**Stored records:**
....

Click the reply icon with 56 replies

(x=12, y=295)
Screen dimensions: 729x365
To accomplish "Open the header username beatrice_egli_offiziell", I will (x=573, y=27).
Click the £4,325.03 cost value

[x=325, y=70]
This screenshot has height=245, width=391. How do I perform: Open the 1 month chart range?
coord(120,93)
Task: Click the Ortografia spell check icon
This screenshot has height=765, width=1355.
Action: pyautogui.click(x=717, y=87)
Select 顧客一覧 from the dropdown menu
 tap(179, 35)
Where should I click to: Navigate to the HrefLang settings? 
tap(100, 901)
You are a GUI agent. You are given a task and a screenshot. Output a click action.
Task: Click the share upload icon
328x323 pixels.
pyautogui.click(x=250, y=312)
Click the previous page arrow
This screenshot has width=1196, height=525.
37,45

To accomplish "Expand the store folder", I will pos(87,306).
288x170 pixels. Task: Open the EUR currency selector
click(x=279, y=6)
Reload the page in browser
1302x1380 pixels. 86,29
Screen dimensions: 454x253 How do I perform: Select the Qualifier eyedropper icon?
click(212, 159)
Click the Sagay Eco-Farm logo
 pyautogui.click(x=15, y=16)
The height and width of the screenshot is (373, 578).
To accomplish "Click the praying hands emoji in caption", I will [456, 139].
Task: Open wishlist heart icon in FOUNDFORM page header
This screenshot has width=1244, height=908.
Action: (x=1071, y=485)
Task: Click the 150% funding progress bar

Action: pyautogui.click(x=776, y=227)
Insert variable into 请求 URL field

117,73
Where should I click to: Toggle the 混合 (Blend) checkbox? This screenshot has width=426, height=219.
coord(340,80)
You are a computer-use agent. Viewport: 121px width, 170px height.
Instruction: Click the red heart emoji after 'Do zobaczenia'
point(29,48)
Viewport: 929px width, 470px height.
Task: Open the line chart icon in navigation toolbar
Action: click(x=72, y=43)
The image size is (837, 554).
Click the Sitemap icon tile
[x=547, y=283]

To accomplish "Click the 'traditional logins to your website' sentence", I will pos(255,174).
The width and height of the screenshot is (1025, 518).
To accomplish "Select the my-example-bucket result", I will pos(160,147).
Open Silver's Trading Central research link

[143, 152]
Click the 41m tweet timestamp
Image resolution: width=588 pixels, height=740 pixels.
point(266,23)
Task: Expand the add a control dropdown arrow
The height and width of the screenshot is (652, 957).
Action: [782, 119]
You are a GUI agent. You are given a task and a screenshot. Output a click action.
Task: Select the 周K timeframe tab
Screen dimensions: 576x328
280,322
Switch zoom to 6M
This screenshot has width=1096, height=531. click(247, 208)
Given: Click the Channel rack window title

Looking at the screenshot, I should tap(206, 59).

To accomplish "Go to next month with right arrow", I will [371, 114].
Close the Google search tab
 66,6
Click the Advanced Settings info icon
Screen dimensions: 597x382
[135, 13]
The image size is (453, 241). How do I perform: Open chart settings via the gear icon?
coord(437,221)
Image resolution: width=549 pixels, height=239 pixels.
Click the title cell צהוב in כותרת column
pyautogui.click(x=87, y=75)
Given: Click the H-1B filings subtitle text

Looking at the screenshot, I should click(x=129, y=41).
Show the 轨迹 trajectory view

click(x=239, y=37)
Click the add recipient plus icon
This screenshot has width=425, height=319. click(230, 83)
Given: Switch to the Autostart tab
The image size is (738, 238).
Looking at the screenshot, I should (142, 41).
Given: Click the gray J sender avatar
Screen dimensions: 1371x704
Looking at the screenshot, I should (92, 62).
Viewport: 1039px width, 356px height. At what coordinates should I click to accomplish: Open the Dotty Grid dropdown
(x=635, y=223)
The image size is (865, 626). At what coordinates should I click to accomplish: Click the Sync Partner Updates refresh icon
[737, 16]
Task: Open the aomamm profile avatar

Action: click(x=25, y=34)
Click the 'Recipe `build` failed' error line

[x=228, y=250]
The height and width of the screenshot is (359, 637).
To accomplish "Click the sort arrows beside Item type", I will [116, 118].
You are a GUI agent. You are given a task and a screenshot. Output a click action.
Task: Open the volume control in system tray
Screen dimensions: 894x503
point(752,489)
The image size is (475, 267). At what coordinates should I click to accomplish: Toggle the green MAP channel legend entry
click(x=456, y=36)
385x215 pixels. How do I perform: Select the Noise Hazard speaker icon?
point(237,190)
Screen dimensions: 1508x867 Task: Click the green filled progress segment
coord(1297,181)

....

**What is required:** Set out the entries once more, word for word.

**The completed task:**
Click the reply icon with 56 replies

(x=12, y=295)
Screen dimensions: 729x365
To accomplish "Open the header username beatrice_egli_offiziell", I will (x=573, y=27).
Click the £4,325.03 cost value

[x=325, y=70]
This screenshot has height=245, width=391. How do I perform: Open the 1 month chart range?
coord(120,93)
Task: Click the Ortografia spell check icon
This screenshot has height=765, width=1355.
Action: pyautogui.click(x=717, y=87)
Select 顧客一覧 from the dropdown menu
 tap(179, 35)
Where should I click to: Navigate to the HrefLang settings? 
tap(100, 901)
You are a GUI agent. You are given a task and a screenshot. Output a click action.
Task: Click the share upload icon
328x323 pixels.
pyautogui.click(x=250, y=312)
Click the previous page arrow
This screenshot has width=1196, height=525.
37,45

To accomplish "Expand the store folder", I will pos(87,306).
288x170 pixels. Task: Open the EUR currency selector
click(x=279, y=6)
Reload the page in browser
1302x1380 pixels. 86,29
Screen dimensions: 454x253 How do I perform: Select the Qualifier eyedropper icon?
click(212, 159)
Click the Sagay Eco-Farm logo
 pyautogui.click(x=15, y=16)
The height and width of the screenshot is (373, 578).
To accomplish "Click the praying hands emoji in caption", I will [456, 139].
Task: Open wishlist heart icon in FOUNDFORM page header
This screenshot has width=1244, height=908.
Action: (x=1071, y=485)
Task: Click the 150% funding progress bar

Action: pyautogui.click(x=776, y=227)
Insert variable into 请求 URL field

117,73
Where should I click to: Toggle the 混合 (Blend) checkbox? This screenshot has width=426, height=219.
coord(340,80)
You are a computer-use agent. Viewport: 121px width, 170px height.
Instruction: Click the red heart emoji after 'Do zobaczenia'
point(29,48)
Viewport: 929px width, 470px height.
Task: Open the line chart icon in navigation toolbar
Action: click(x=72, y=43)
The image size is (837, 554).
Click the Sitemap icon tile
[x=547, y=283]

To accomplish "Click the 'traditional logins to your website' sentence", I will pos(255,174).
The width and height of the screenshot is (1025, 518).
To accomplish "Select the my-example-bucket result", I will pos(160,147).
Open Silver's Trading Central research link

[143, 152]
Click the 41m tweet timestamp
Image resolution: width=588 pixels, height=740 pixels.
point(266,23)
Task: Expand the add a control dropdown arrow
The height and width of the screenshot is (652, 957).
Action: [782, 119]
You are a GUI agent. You are given a task and a screenshot. Output a click action.
Task: Select the 周K timeframe tab
Screen dimensions: 576x328
280,322
Switch zoom to 6M
This screenshot has width=1096, height=531. click(247, 208)
Given: Click the Channel rack window title

Looking at the screenshot, I should tap(206, 59).

To accomplish "Go to next month with right arrow", I will [371, 114].
Close the Google search tab
 66,6
Click the Advanced Settings info icon
Screen dimensions: 597x382
[135, 13]
The image size is (453, 241). How do I perform: Open chart settings via the gear icon?
coord(437,221)
Image resolution: width=549 pixels, height=239 pixels.
Click the title cell צהוב in כותרת column
pyautogui.click(x=87, y=75)
Given: Click the H-1B filings subtitle text

Looking at the screenshot, I should click(x=129, y=41).
Show the 轨迹 trajectory view

click(x=239, y=37)
Click the add recipient plus icon
This screenshot has width=425, height=319. click(230, 83)
Given: Switch to the Autostart tab
The image size is (738, 238).
Looking at the screenshot, I should (142, 41).
Given: Click the gray J sender avatar
Screen dimensions: 1371x704
Looking at the screenshot, I should (92, 62).
Viewport: 1039px width, 356px height. At what coordinates should I click to accomplish: Open the Dotty Grid dropdown
(x=635, y=223)
The image size is (865, 626). At what coordinates should I click to accomplish: Click the Sync Partner Updates refresh icon
[737, 16]
Task: Open the aomamm profile avatar

Action: click(x=25, y=34)
Click the 'Recipe `build` failed' error line

[x=228, y=250]
The height and width of the screenshot is (359, 637).
To accomplish "Click the sort arrows beside Item type", I will [116, 118].
You are a GUI agent. You are given a task and a screenshot. Output a click action.
Task: Open the volume control in system tray
Screen dimensions: 894x503
point(752,489)
The image size is (475, 267). At what coordinates should I click to accomplish: Toggle the green MAP channel legend entry
click(x=456, y=36)
385x215 pixels. How do I perform: Select the Noise Hazard speaker icon?
point(237,190)
Screen dimensions: 1508x867 Task: Click the green filled progress segment
coord(1297,181)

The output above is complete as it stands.